British charitable organization

Sylva Foundation logo

The Sylva Foundation is an environmental organisation focusing on trees and forestry established in 2006, and registered as a charity in England and Wales in 2009 and with the Office of the Scottish Charity Regulator in 2010. The organisation was co-founded by Sir Martin Wood and Dr Gabriel Hemery. Its office is at the Sylva Wood Centre in Long Wittenham in Oxfordshire, England.

Sylva Foundation is a national charity supporting sustainable forest management. Sylva Foundation's main programmes are Forestry, Education, Science, and Wood.

In 2013, 20 hectares (12 acres) of land near Long Wittenham was gifted to the charity. In 2016 the charity moved its main office to the site and established the Sylva Wood Centre, which provides a hub for small businesses and craftspeople who design, innovate or make in wood. In 2017 the Sylva Foundation created the Wittenhams Community Orchard and Future Forest on its land.

The Sylva Foundation is a sister charity of Earth Trust, previously known as the Northmoor Trust, and the Oxford Trust, which were also set up by Sir Martin Wood alongside Lady Audrey Wood .

== Science ==

Sylva runs the forestry think-tank, Forestry Horizons, which operates at national and international levels seeking to advance and support forest science and forest policy.
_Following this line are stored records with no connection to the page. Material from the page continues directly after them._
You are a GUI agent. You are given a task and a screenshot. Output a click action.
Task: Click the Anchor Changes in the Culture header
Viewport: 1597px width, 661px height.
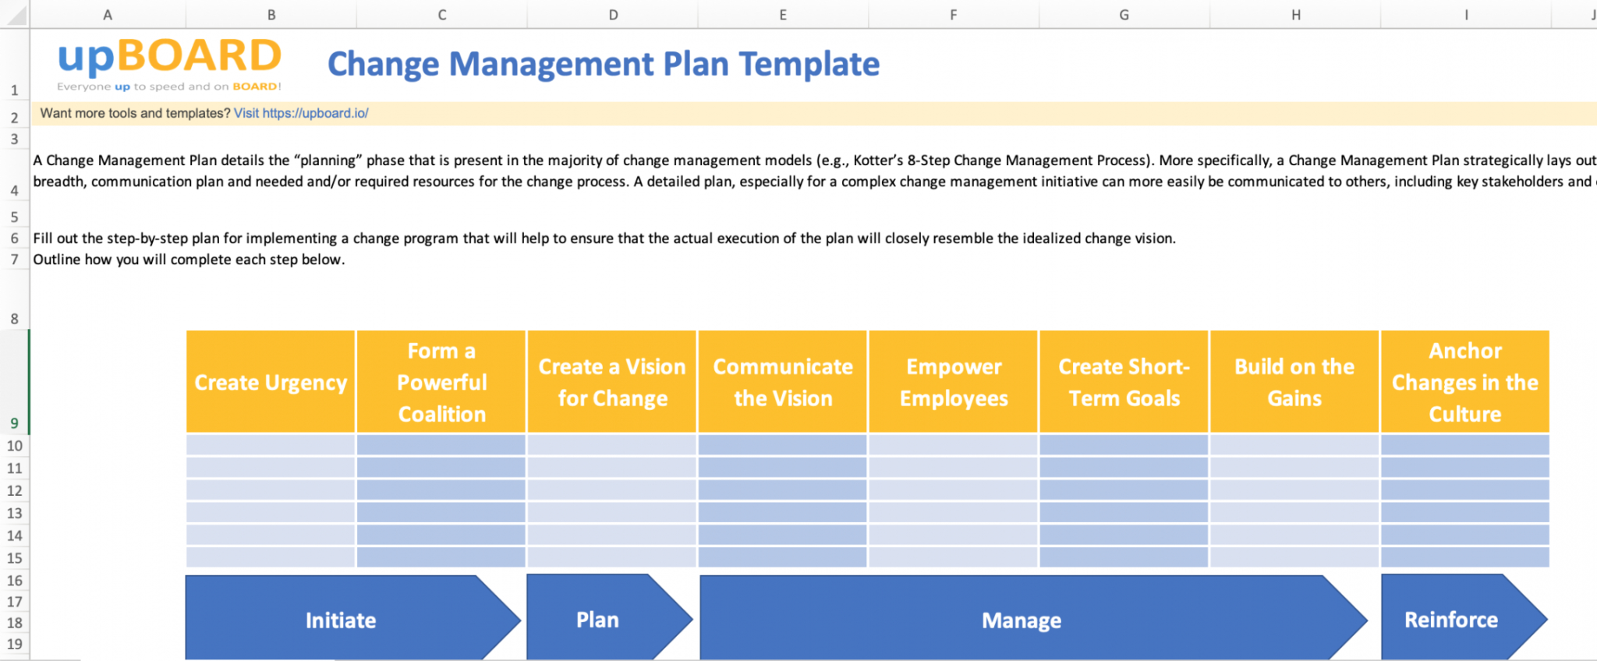[x=1464, y=382]
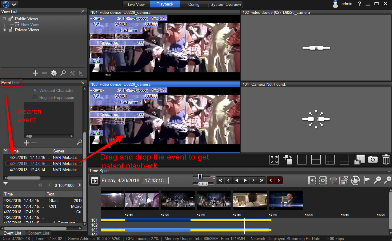Zoom in on the timeline
This screenshot has width=392, height=241.
point(387,180)
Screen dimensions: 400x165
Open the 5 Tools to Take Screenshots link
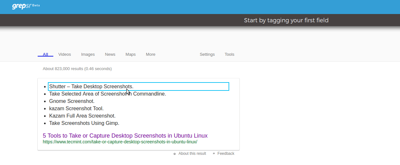point(125,136)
Its main activity is the lead partner in delivering a national survey concerning British woodlands, the British Woodlands Survey series.

== Education ==

Sylva Foundation runs a number of education projects, including the OneOak project launched in 2009 following the life story of one oak tree.

== Forestry ==

Sylva Foundation supports sustainable forest management across Britain via the myForest service. Woodland owners and managers can map and measure their woodlands using web-based tools. Sylva Foundation has close links with many organisations as it seeks to work as a catalyst for innovation and as bridge between forestry-related organisations.

== Wood==
The charity opened the Sylva Wood Centre as a hub for small businesses and craftspeople who design, innovate or make in wood. The centre provides dedicated space, equipment and an inspiring community of woodworking professionals. Alongside business units for established businesses it provides facilities to support business incubation.